Election campaign stumbles and “gaffes” are beloved of journalists. For a start, engineering one is far easier than actually being across policy substance and understanding the contrast between a party’s policy position and the public interest. And rather than the complexities of actual policy, they enable journalists to present the much simpler and clearer narrative that a politician is “out of touch”.
That’s what Scott Morrison copped back in January when he was unable to say what basic groceries cost — a facile question that even regular shoppers might not be able to answer, let alone the prime minister. That’s what Anthony Albanese got yesterday when quizzed about the current interest level and the unemployment level.

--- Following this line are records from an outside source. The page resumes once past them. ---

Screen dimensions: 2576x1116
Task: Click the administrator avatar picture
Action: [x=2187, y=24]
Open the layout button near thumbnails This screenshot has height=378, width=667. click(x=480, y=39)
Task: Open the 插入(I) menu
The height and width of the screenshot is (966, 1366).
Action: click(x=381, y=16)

Albanese’s team had no excuse. They’d seen what happened to Morrison, and Albanese should have known everything from the price of a litre of petrol to the average variable mortgage rate from the major banks and everything in between.
Most gaffes don’t have much impact, and certainly not as much as journalists think. Voters sense the gotcha nature of such questions, to the extent that they’re paying any attention. But journalists seem to think there’s some magical cadre of undecided voters stroking their chins and checking the transcripts of every campaign media conference in order to assess who has gaffed the most before deciding whom to support.

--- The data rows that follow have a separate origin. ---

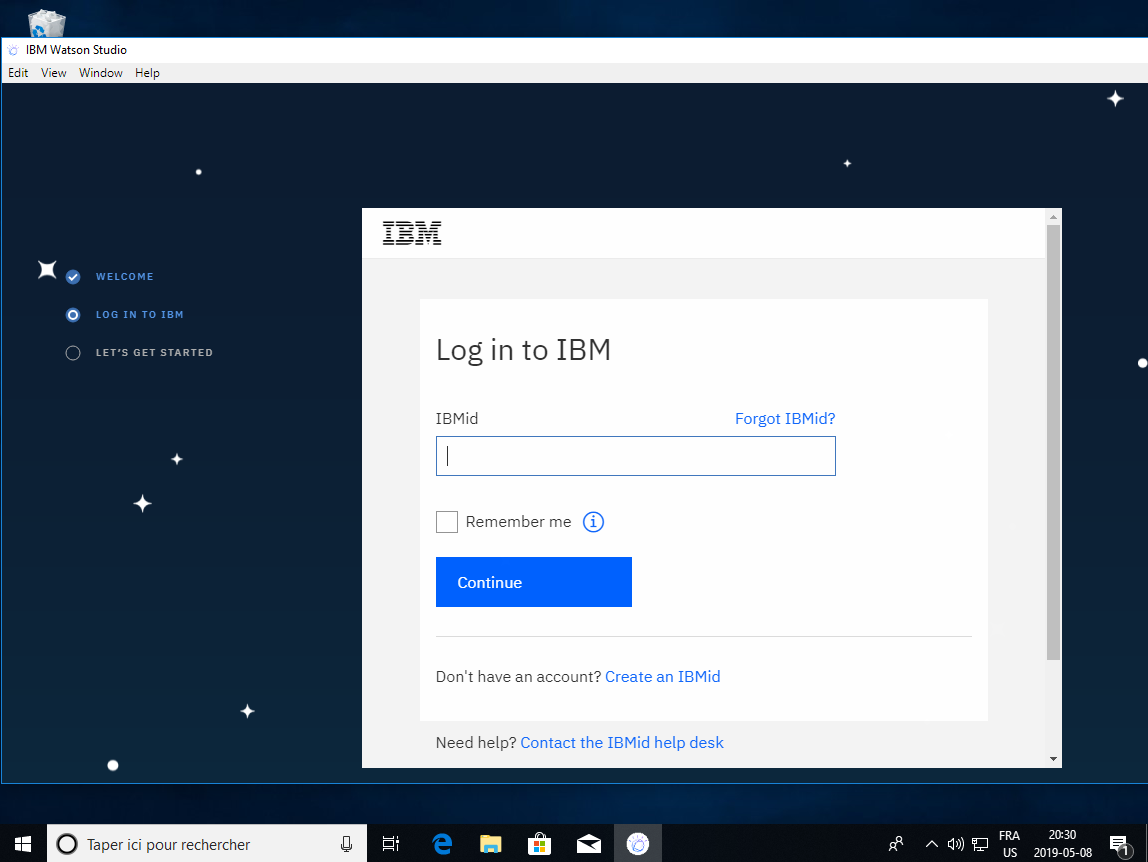
Task: Open the Mail app from the taskbar
Action: click(x=588, y=844)
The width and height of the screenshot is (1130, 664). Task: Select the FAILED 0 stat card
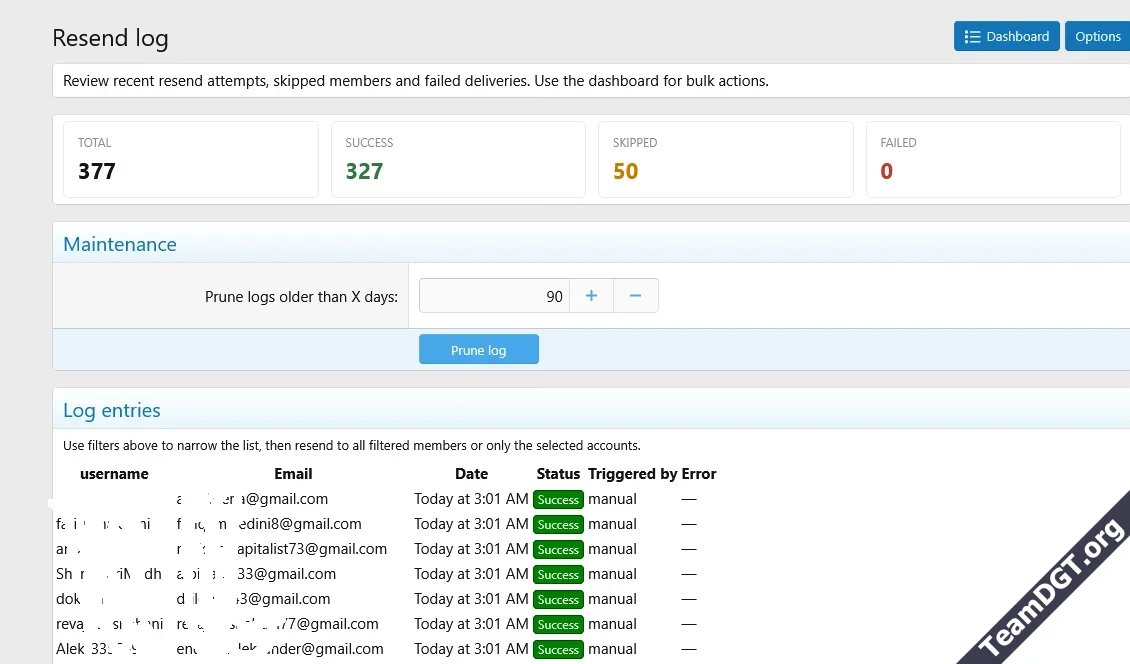tap(993, 159)
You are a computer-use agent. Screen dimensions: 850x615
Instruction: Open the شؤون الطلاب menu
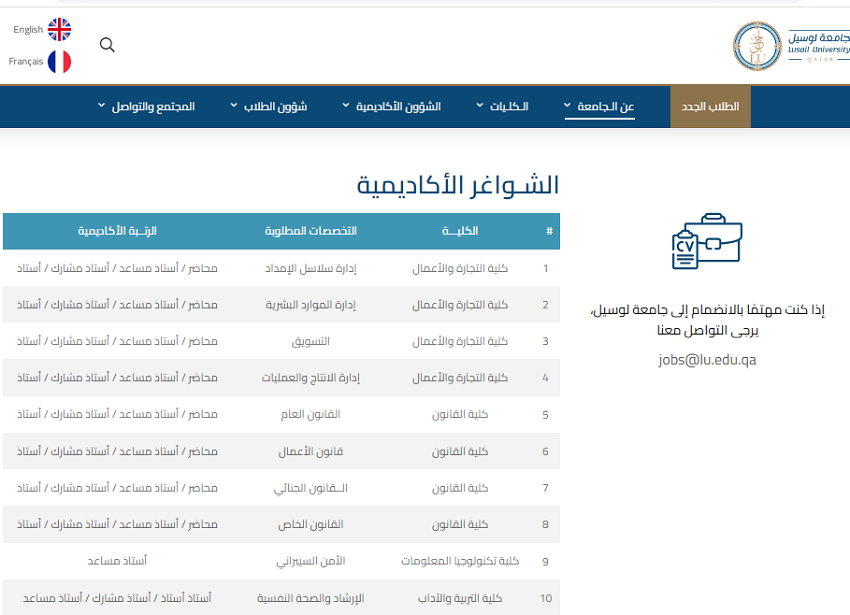click(269, 106)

But the nature of Albanese’s stumble is genuinely weird. Who does not know that the Reserve Bank of Australia has interest rates set at 0.1%? Apart from anything else, it’s an almost comically absurd level to anyone old enough to remember the late 1980s, as Albanese is. And who doesn’t know that unemployment is verging on record lows?

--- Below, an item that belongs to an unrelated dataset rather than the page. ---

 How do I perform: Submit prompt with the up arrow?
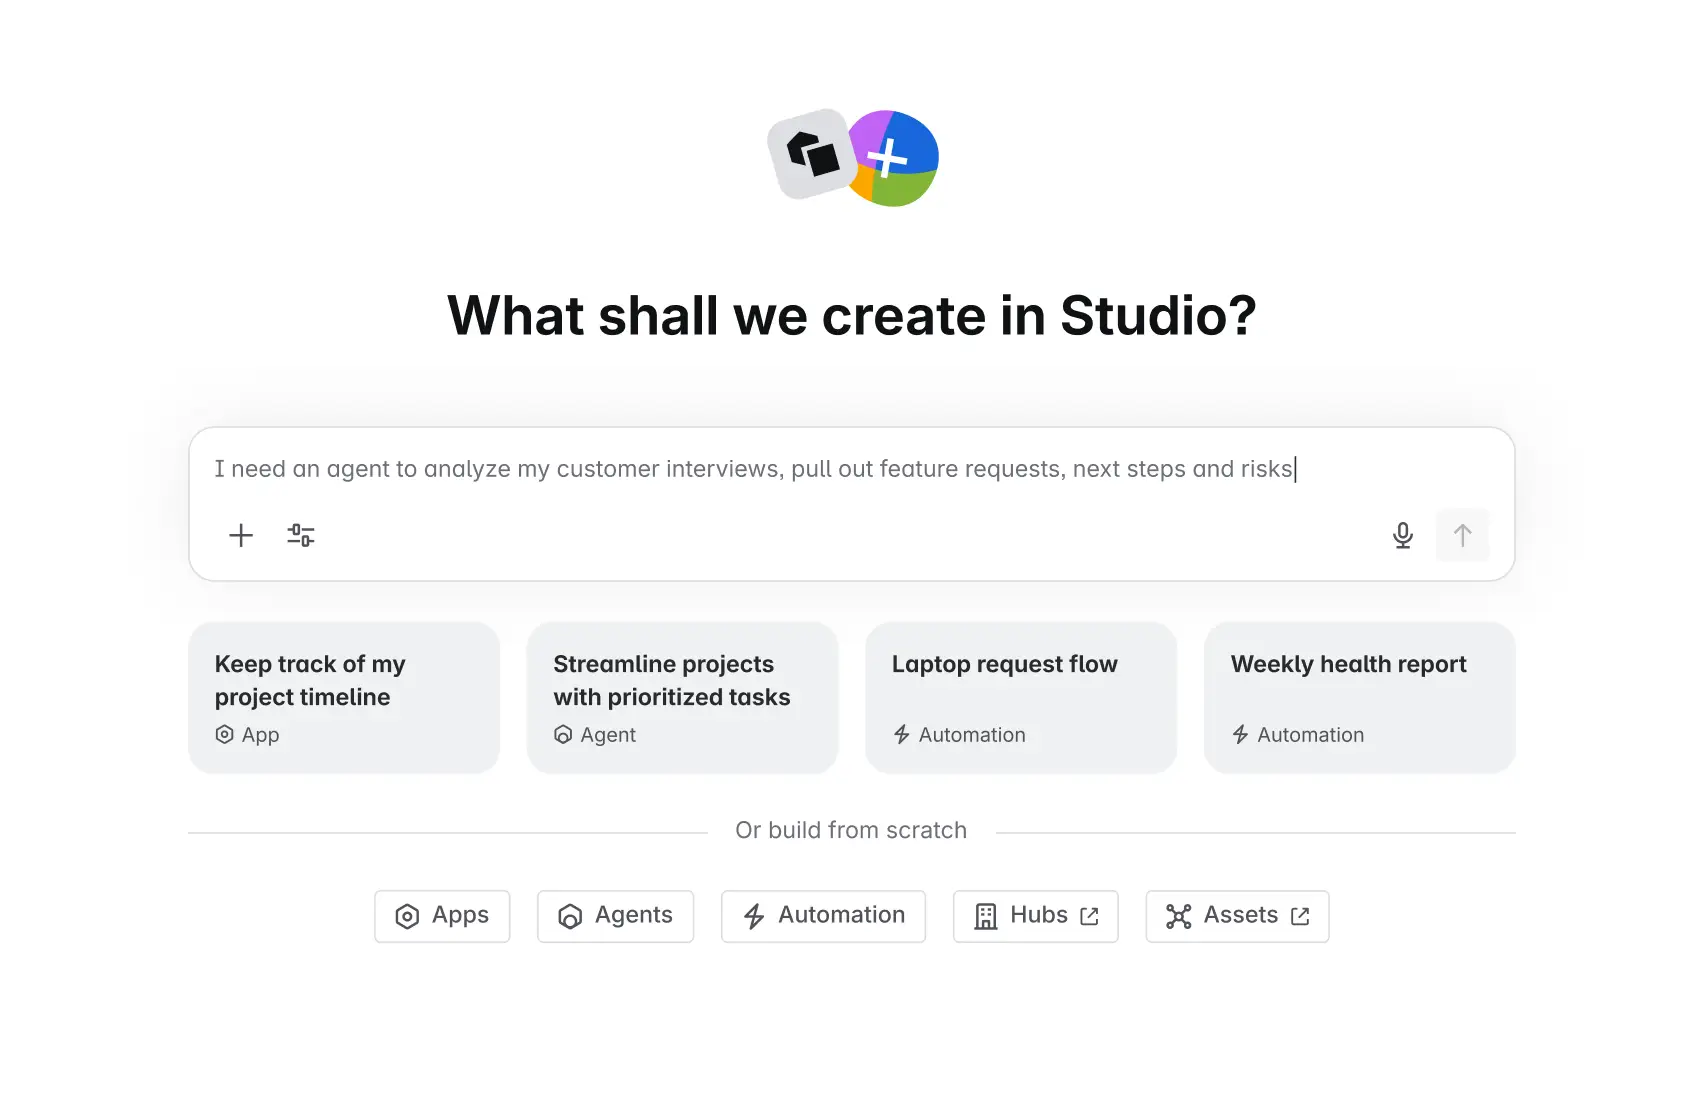(1462, 535)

Both figures are central to two Labor campaign themes around wages growth and cost-of-living pressures, since low unemployment is yet to translate into higher wages and the likely imminent rise in interest rates from near-zero is going to inflict damage on the household budgets of mortgage holders.
For someone engaged in serious debate wages, household incomes and cost-of-living pressures, not knowing such basics is inexplicable.
The Coalition has been trying to pin the label of economic inexperience on Albanese, claiming he’s never delivered a budget before. It’s an asinine argument — how many budgets had Bob Hawke delivered before 1983? For that matter, how many had Tony Abbott delivered in 2013? And yet there was Albanese seeming to give the line substance.
One of the lessons of 2019 for Labor should have been that any complacency will be fatal. There’ll be no cruising to victory. The three biggest media companies in Australia — News Corp, Nine, Seven — are all owned or controlled by Liberal-aligned figures. ABC News is too cowed and craven to be balanced. Labor spokespeople every day walk out into a hostile media environment. And Scott Morrison will say anything he needs to make Labor the subject of the campaign, not himself. He was brilliant at it in 2019 and he’ll do the same all the way to May 21.
Albanese at least owned up to the mistake and didn’t try to avoid blame. That’s better than we’re used to from Morrison, who will never admit to even egregious mistakes or stumbles. But he shouldn’t expect that will win any plaudits for that either. Better that the Labor team does its homework properly in the first place.